What happened in 2015 in the UK General Election clearly broke those rules. The Electoral Commission, and now the courts, have found that the Conservative party broke the law as regards spending limits in the Thanet South constituency. Whether others did similar in other seats and at other elections is suspected but not proven – at least not in court.
Michael Crick and Channel 4 News have led the way in investigating the Thanet case and their 11 minute wrap up report is well worth watching.
In short, the allegation was that many thousands of pounds of spending on the local campaign effort was either not declared or was listed as national campaigning. The limit locally for the general election was about £15,000. The limit for each party across the whole country was £20 million. It was claimed that many activists went to Thanet to campaign in the seat there for the local candidate and that their hotel bills, wages and other costs were not declared on the local return. The MP, his agent and a party campaign officer were all charged with various counts in regard to these allegations and all denied them.
The court found the MP and the agent not guilty but convicted the party campaign officer of two counts of encouraging a false expenses return. Without being in court for the entire case and on the jury it is impossible to know the exact minds of those who reached the verdict. One possibility (and I would suggest a likely one) is that they decided that the party campaign official was in charge and made the spending decisions and that the MP and agent unwittingly went along with her suggestions, not knowing that they were false or otherwise prohibited by law.
The Conservative Party has suggested that this case shows that the law is unclear and needs to be tightened. Others have said that this was an example of deliberate and blatant over-spending and that similar has happened in other cases too. My suggestion is that both are true.
It seemed to me while following this case (although see the caveat above) that it was quite clear that the Party chose to put national staff into the seat to campaign for the local candidate. This was local campaigning and should have been declared as such.
What is less clear is what aspects should have been declared locally. If there were leaflets advocating a vote for the local MP then these are obviously local spending. Hotel and travel bills, if they were in any way paid for or refunded by the party, would also seem to be appropriate to declare. And with paid staff it seems prudent that if they want to keep their wages off the local return then they should be taking holiday when they are fighting a local seat or demonstrating that such campaigning is happening in non-working hours. But there is confusion about these aspects – often manufactured by the parties – just as there is with the case of busloads of activists whose transport and food is paid for by the party centrally.
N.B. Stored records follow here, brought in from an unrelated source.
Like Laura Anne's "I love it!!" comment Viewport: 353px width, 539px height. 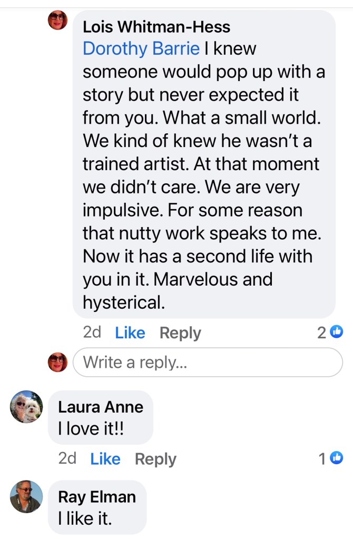[x=105, y=459]
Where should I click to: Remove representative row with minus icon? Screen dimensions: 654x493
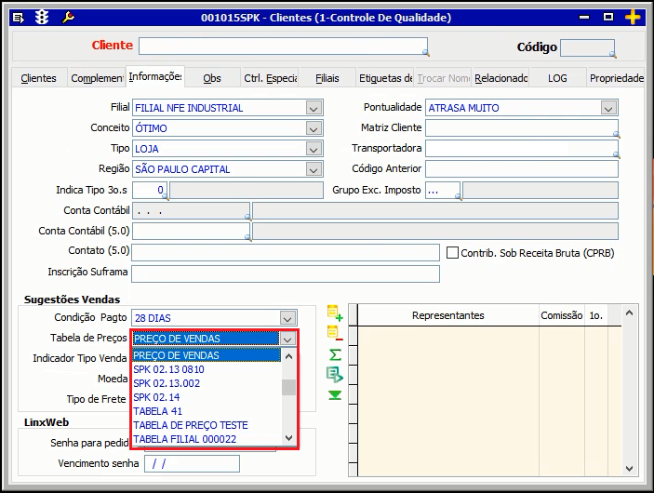334,334
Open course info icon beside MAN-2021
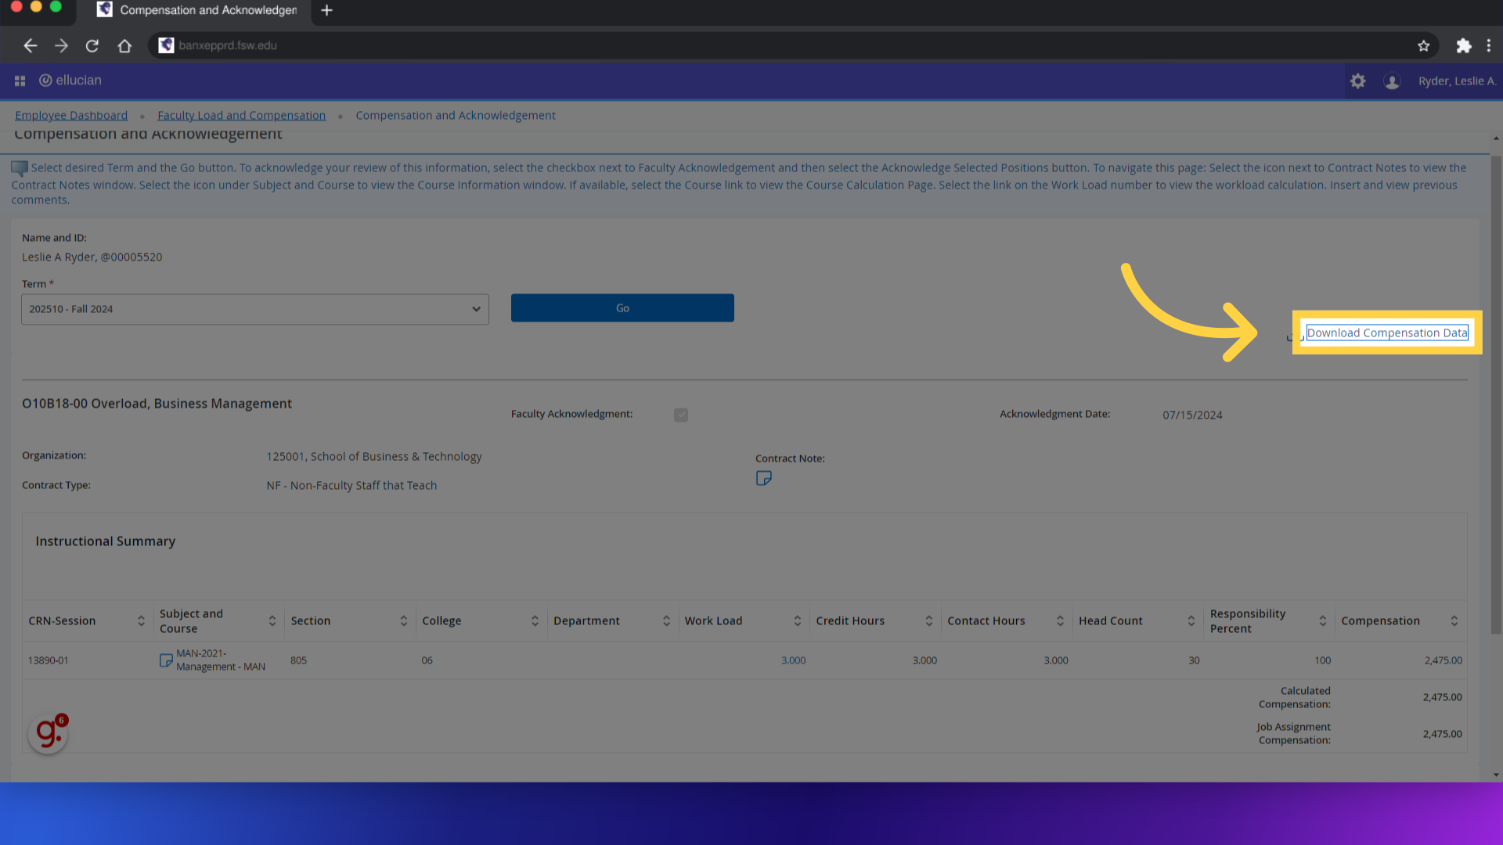This screenshot has width=1503, height=845. (x=166, y=660)
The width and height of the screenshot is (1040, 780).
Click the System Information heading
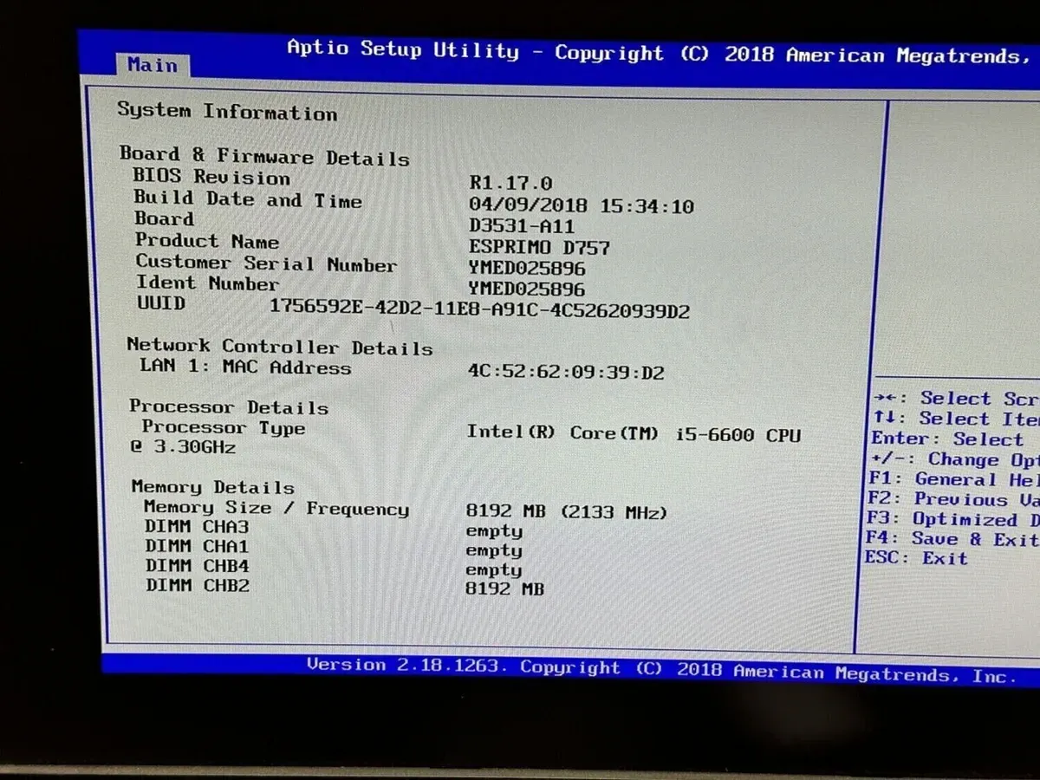(x=227, y=111)

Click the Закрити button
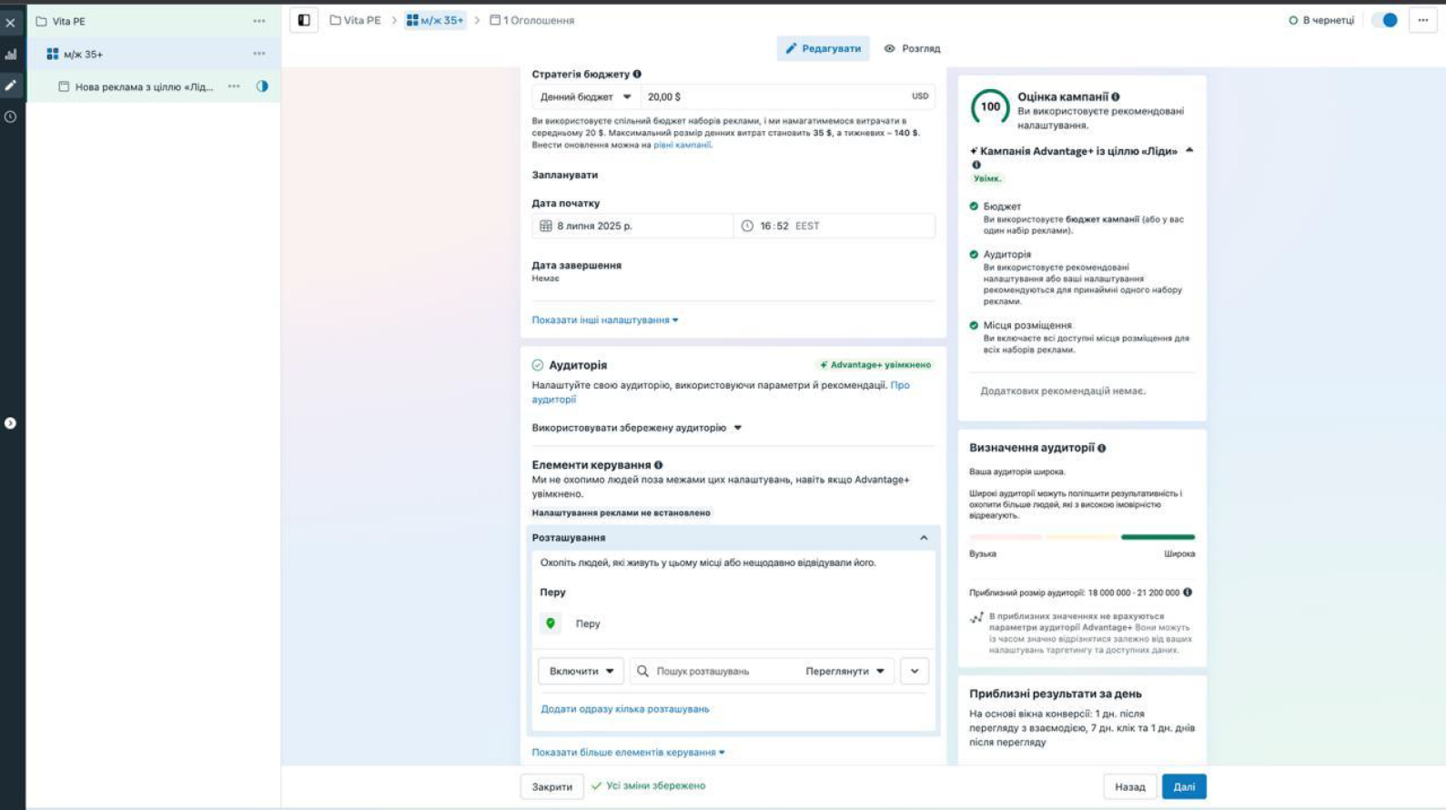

So a clear declaration by the Electoral Commission is needed. They should be setting out what they will choose to define as national spending and what must be accounted for locally. Such a declaration should understand the reality on the ground when it comes to aspects such as party leader visits, but it is long overdue. What I suspect will happen is that the Commission will continue to prevaricate and the parties – who have no incentive to clear things up – will do similar.
When people question why the UK does not receive top marks when it comes to surveys of the quality of democracy in the country, it is aspects like this that are to blame.